[EXERCISE INPUTS Boundary: Start]

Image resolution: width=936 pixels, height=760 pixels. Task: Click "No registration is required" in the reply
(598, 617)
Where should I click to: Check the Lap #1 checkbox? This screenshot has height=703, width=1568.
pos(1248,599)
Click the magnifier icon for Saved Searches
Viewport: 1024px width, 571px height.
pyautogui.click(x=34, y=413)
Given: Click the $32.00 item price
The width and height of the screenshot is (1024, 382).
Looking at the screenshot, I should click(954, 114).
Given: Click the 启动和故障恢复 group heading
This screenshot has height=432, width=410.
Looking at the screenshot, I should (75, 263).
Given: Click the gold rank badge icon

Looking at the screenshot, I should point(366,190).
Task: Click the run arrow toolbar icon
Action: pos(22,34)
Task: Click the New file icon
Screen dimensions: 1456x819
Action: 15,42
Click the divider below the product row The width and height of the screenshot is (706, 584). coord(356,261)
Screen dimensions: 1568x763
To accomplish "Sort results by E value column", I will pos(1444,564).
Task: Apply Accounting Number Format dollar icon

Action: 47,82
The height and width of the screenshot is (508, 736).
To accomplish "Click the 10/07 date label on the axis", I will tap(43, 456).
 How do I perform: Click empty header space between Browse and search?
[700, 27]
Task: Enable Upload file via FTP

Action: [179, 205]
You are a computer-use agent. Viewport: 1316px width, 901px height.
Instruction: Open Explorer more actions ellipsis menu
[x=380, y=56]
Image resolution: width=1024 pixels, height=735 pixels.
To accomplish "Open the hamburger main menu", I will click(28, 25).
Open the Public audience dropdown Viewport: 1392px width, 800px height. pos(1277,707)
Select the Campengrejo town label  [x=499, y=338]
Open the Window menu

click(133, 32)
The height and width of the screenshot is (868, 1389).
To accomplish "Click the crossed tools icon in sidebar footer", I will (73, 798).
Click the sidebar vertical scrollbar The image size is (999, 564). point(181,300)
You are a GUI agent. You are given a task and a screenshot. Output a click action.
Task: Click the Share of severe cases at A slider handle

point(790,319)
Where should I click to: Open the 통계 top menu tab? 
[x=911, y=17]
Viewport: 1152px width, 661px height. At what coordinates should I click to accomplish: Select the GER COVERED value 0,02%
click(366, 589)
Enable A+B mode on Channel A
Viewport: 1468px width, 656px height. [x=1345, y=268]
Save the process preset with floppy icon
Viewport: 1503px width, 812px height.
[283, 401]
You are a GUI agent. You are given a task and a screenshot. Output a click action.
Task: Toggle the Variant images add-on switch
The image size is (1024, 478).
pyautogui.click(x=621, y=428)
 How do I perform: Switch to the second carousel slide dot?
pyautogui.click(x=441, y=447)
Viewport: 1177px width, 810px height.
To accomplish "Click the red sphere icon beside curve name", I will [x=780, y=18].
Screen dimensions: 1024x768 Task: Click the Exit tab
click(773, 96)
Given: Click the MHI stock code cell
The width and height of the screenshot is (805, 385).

[EXERCISE INPUTS Boundary: End]

◆ YOUR OBJECTIVE ◆
Give only the lines from the one holding "You are a computer-use" through the one holding "Click the sidebar", each restated exactly as it appears above.

◆ WRITTEN ANSWER ◆
You are a computer-use agent. Viewport: 1316px width, 901px height.
Instruction: Open Explorer more actions ellipsis menu
[x=380, y=56]
Image resolution: width=1024 pixels, height=735 pixels.
To accomplish "Open the hamburger main menu", I will click(28, 25).
Open the Public audience dropdown Viewport: 1392px width, 800px height. pos(1277,707)
Select the Campengrejo town label  [x=499, y=338]
Open the Window menu

click(133, 32)
The height and width of the screenshot is (868, 1389).
To accomplish "Click the crossed tools icon in sidebar footer", I will (73, 798).
Click the sidebar vertical scrollbar The image size is (999, 564). point(181,300)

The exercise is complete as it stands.